The task -
Copy the lines below word for word, leaving out the pictures.
---------- Data rows ----------
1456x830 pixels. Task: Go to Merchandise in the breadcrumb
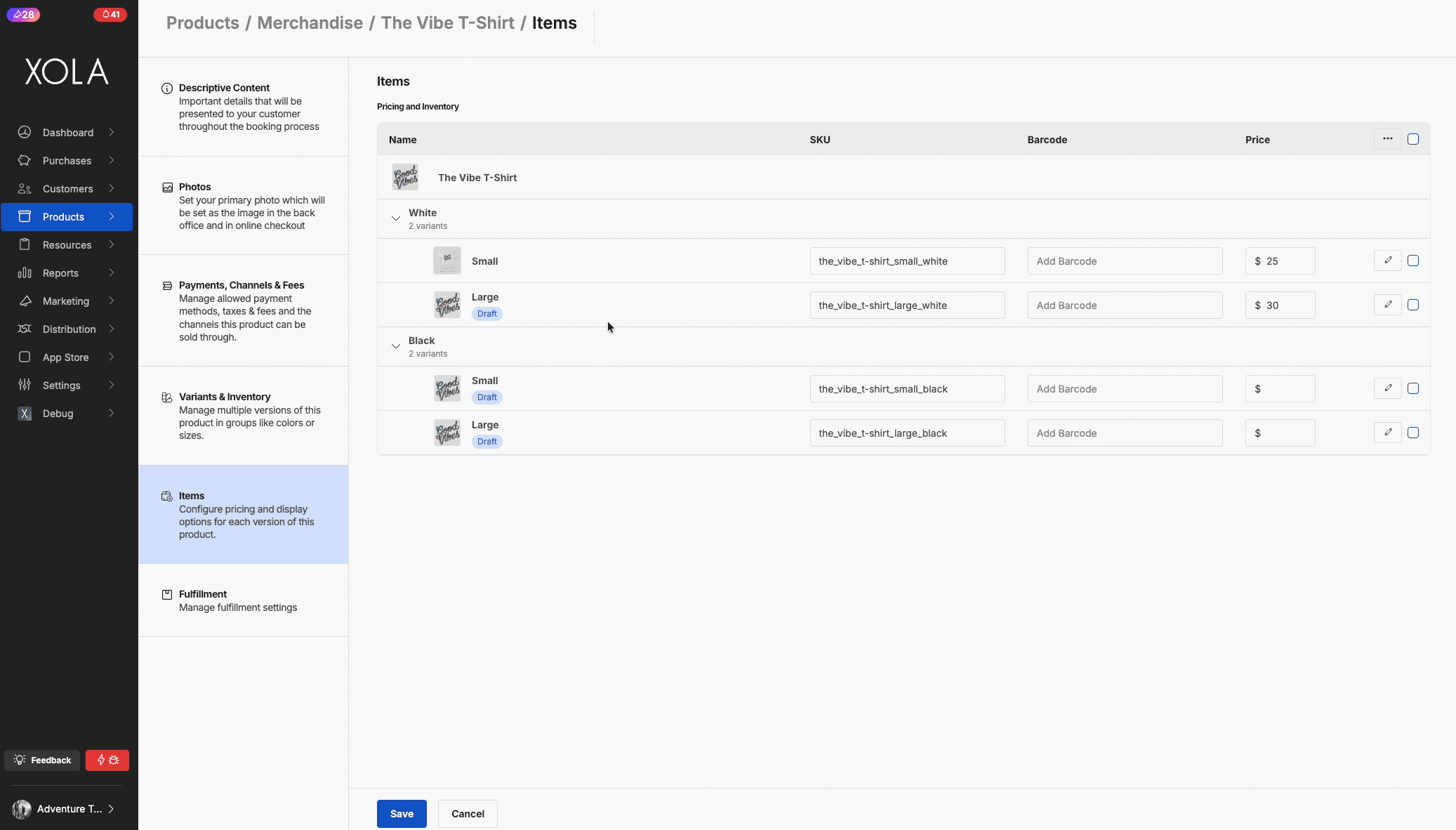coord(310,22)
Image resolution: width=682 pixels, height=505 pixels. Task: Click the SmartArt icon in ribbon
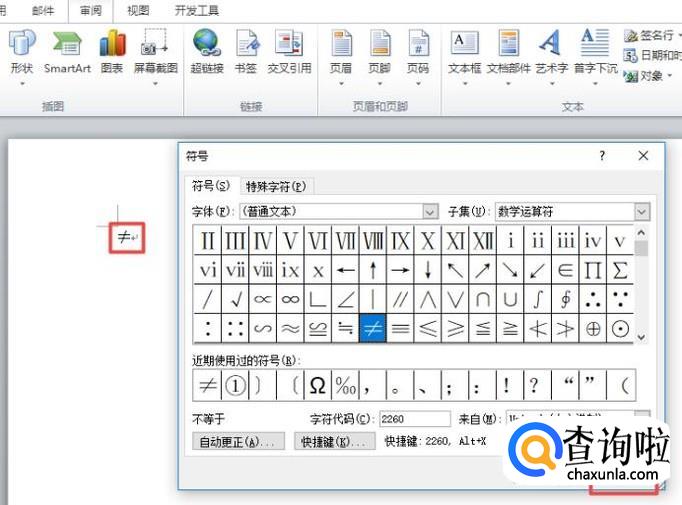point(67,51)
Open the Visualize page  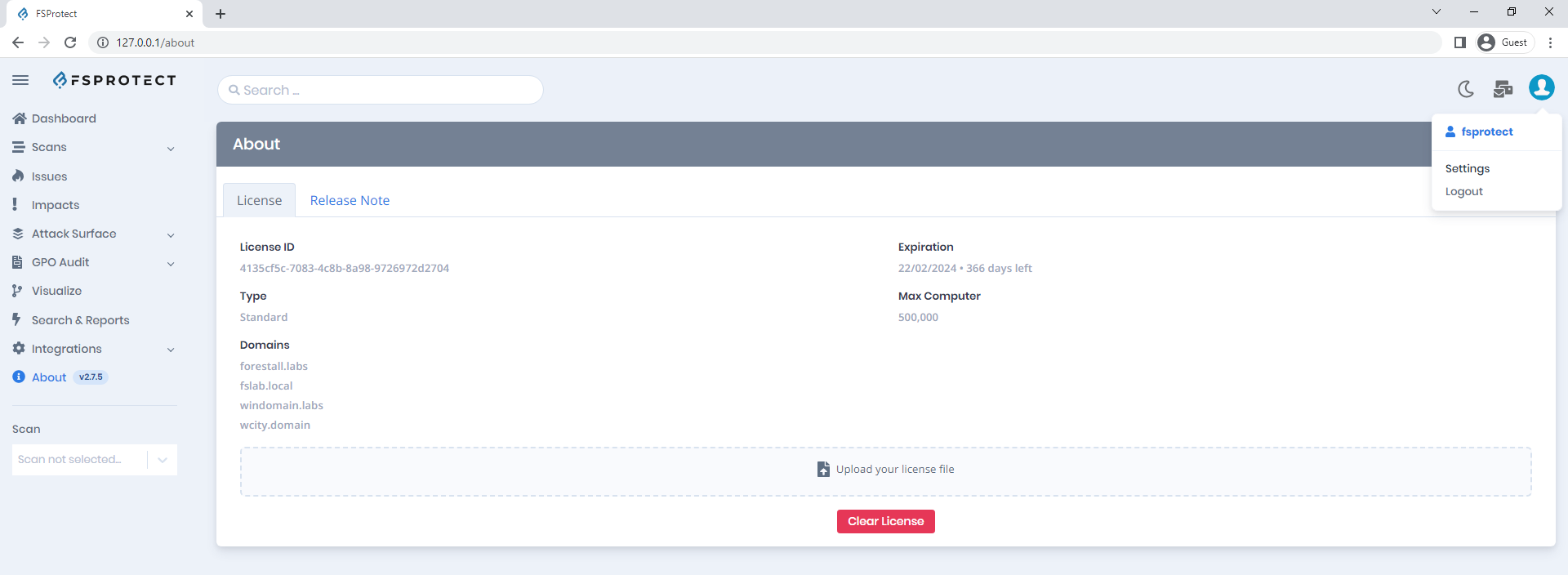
----------
Full response -
1456x830 pixels. Task: Go to Merchandise in the breadcrumb
coord(310,22)
Image resolution: width=682 pixels, height=505 pixels. Task: Click the SmartArt icon in ribbon
point(67,51)
Open the Visualize page  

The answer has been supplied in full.